The sound of falling bricks are mixing with many memories for Fairfield residents as Central Elementary continues its demolition this week.
The Journal-News coverage has attracted many comments from readers who attended the old school, which opened in 1929 during the presidency of Herbert Hoover.
Here’s what some residents have shared on Facebook:
- “Sad to see this this history erased! My grandmother, Geneva (Park) Hillman, went to this school when it opened in 1929. This replaced her previous school, Stockton, a two-room school.” — Scott A. Hillman Ramirez
- “I went there between 1998-2001. So many great memories, impactful teachers and fun stories went down in the books there. So many students’ lives were changed because of the teachers and staff of this school.

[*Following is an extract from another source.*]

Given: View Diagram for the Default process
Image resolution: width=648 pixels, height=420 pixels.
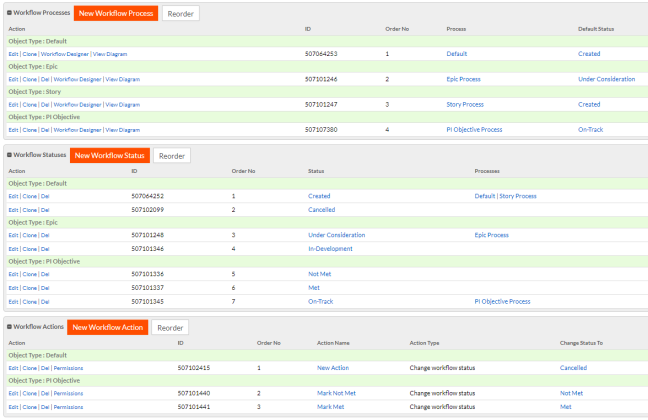Looking at the screenshot, I should pyautogui.click(x=111, y=53).
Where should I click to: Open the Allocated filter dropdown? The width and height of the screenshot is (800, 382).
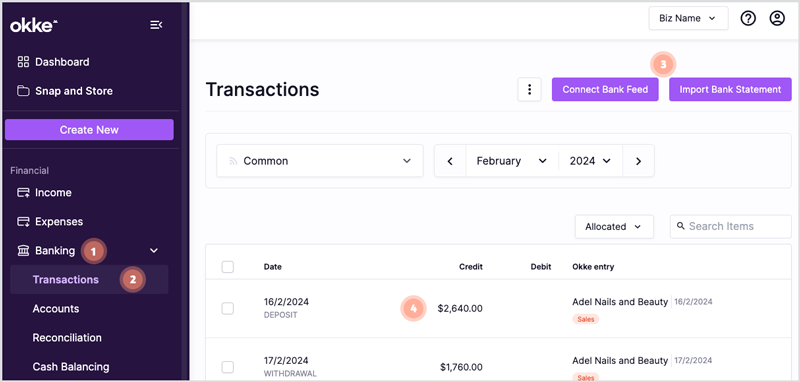pyautogui.click(x=614, y=226)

But all good things must come to an end.” — Amy Wallace
- “I remember putting pencils on the heaters so we could bend them.” — Michael Stephens
- “I remember trying to learn math in a 100 degree room.” — Bob Grove
- “Almost all butler county schools have been torn down and replaced.” — Wayne Cummins
Cummins is right.
In the last decade — thanks in large part to a state program that helps local districts pay for new schools if the local communities approve tax bond issues — most of Butler County’s oldest schools have been replaced.
Central Elementary was the second oldest school in the county. Verity Middle School in Middletown is the oldest.
When Central was opened in 1929 it was hailed as the area’s most modern “rural” school, long before the sprawling city of Fairfield began to grow around its Route 4 campus.
Next on the demolition block for Fairfield is the adjacent Fairfield Freshman School.
The two schools are being leveled as Fairfield prepares to open three new schools in September.
Gina Gentry-Fletcher, spokeswoman for Fairfield City Schools, said the outpouring of emotion about Central, which at one time served as Fairfield’s high school, was not surprising.
A small crowd gathered Monday to watch the beginning of demolition.
“We estimate that about 100 showed up to witness the beginning stages of the end of a building that has served the educational needs of so many children in kindergarten through 12th grade during its 88-year span,” said Gentry-Fletcher.